Instruções do exercício => Diga se cada afirmação concorda com o texto abaixo, respondendo sim ou não e citando literalmente o trecho que decide: (a) quem narra escreve enquanto tempera o frango; (b) quem narra considera fácil escrever entre as tarefas; (c) segundo o texto, quanto mais atenção se dedica à criança, menos atenção ela deseja.

Texto fornecido =>
-=-=-=-=-
Ninguém me entenda mal, não quero desconsiderar aqui o imenso teor de surpresa, riso e revelação que emerge dessa relação cotidiana — sou um entusiasta da procriação, muitos o sabem. Mas quero considerar aqui a inevitável perda de consideração, o extraordinário déficit de introspecção, a escassez de reflexão profunda que resulta dessa presença tão contínua. Não pude pensar isso enquanto brincávamos de alimentar as bonecas e colocá-las para dormir, como mais tarde repetirei com bonecas vivas, num jogo de espelhamentos e desvarios. Só penso agora, com as meninas entretidas na televisão e enquanto tempero o frango, escrevendo este texto sem as mãos, no ínfimo ínterim que desponta entre as tarefas intermináveis. Escrever assim é quase impossível, digo com solenidade para mim, e de pronto ouço o escárnio da mulher milenar que me lê: lá vai o homem falar do que vive há cinco anos no máximo, como se inventasse agora, ó, gênio, o que sempre soubemos e insistimos em dizer.

A infinitude da missão parental responde a uma equação complexa, que alguém com mais tempo saberá formular em números: quanto mais atenção se dedica à criança, mais atenção ela deseja, mais demandas surgem ao pai atento. O pai atento, como a mãe milenar atenta, torna-se desatento a tudo mais que o circunda, ouve apenas lateralmente sobre o assassinato do ex-premiê japonês ou a queda estrepitosa do britânico. O mundo se torna, assim, um rumor difuso e insensato de compreensão difícil, ao menos nisso semelhante ao bulício ininterrupto das crianças. Tudo constitui um mesmo fundo de agitação e vozerio a se apoderar da mente do sujeito, que algum dia se quis pensante.
-=-=-=-=-
Entradas exibidas =>
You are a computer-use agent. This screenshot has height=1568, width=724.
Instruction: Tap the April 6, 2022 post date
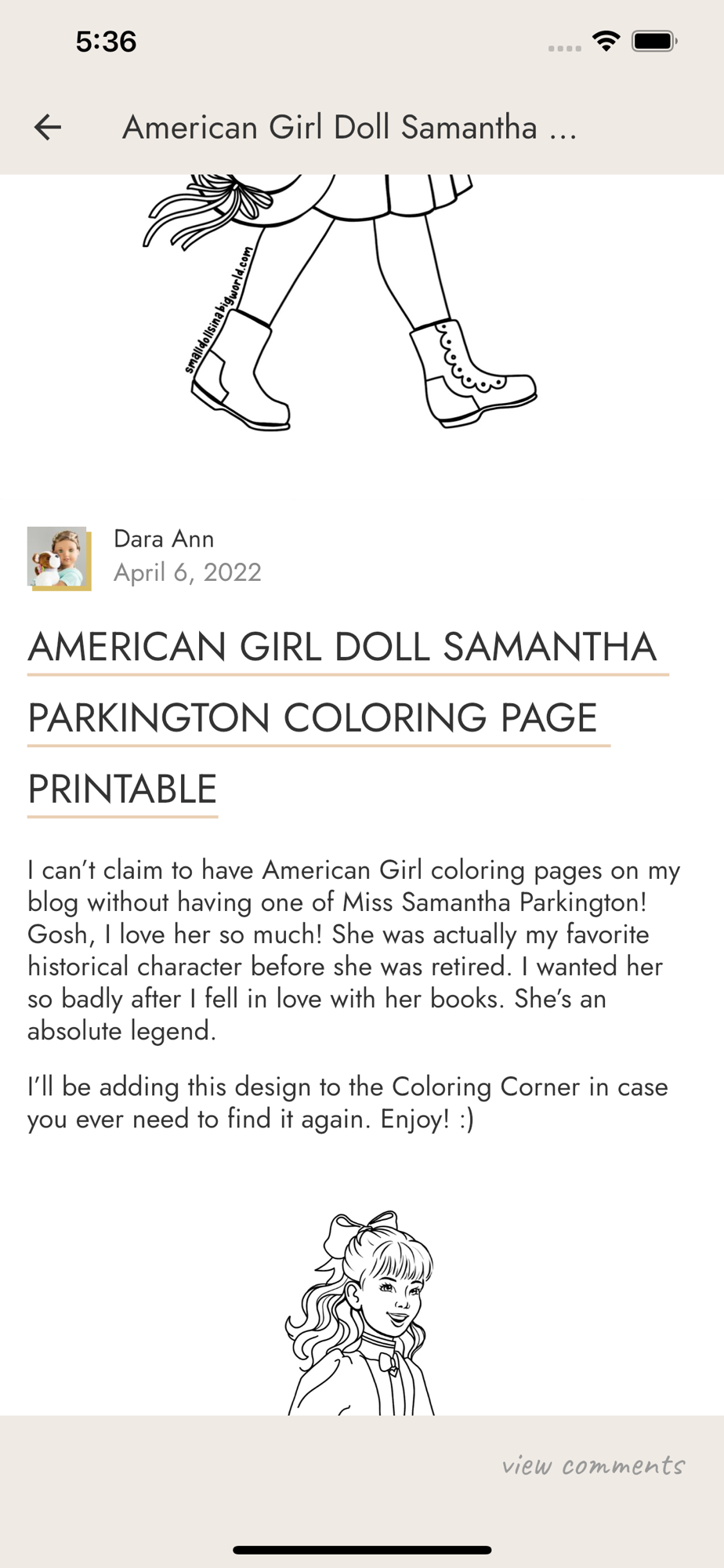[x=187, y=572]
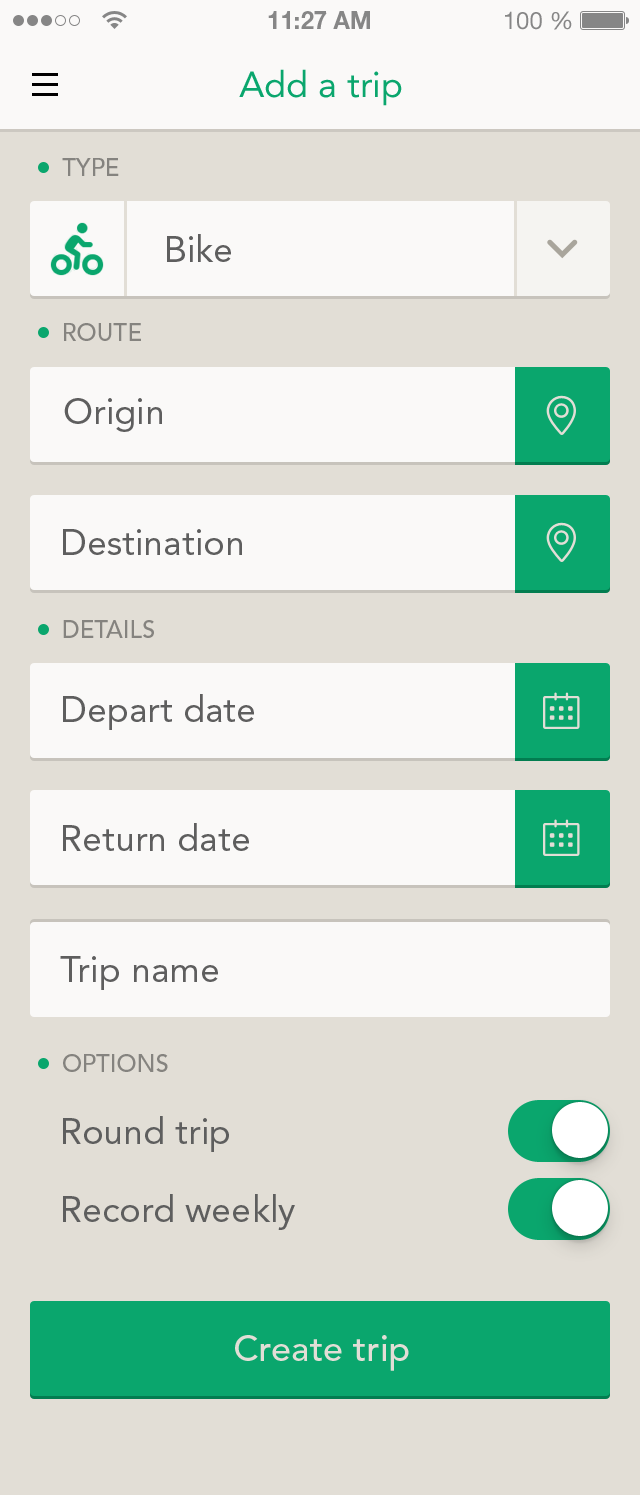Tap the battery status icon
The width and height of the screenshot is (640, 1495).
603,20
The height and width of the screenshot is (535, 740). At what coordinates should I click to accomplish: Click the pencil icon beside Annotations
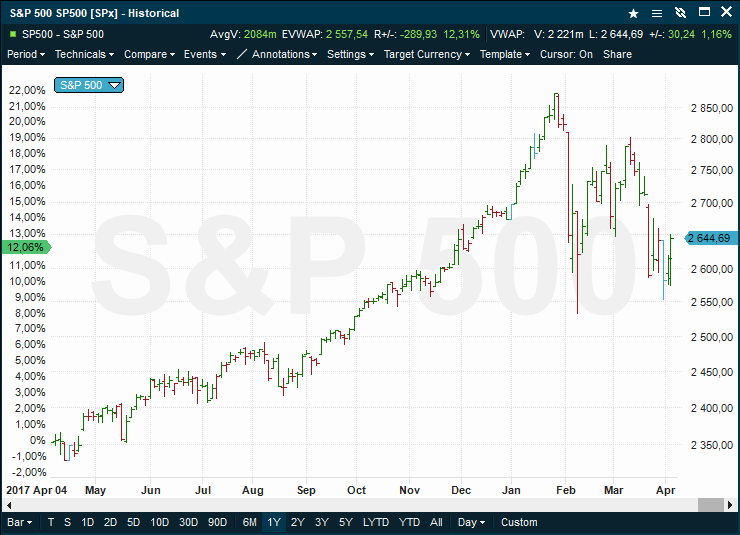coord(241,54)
-=-=-=-=-
Resposta abaixo =>
(a) Sim: "enquanto tempero o frango, escrevendo este texto sem as mãos".
(b) Não: "Escrever assim é quase impossível".
(c) Não: "quanto mais atenção se dedica à criança, mais atenção ela deseja".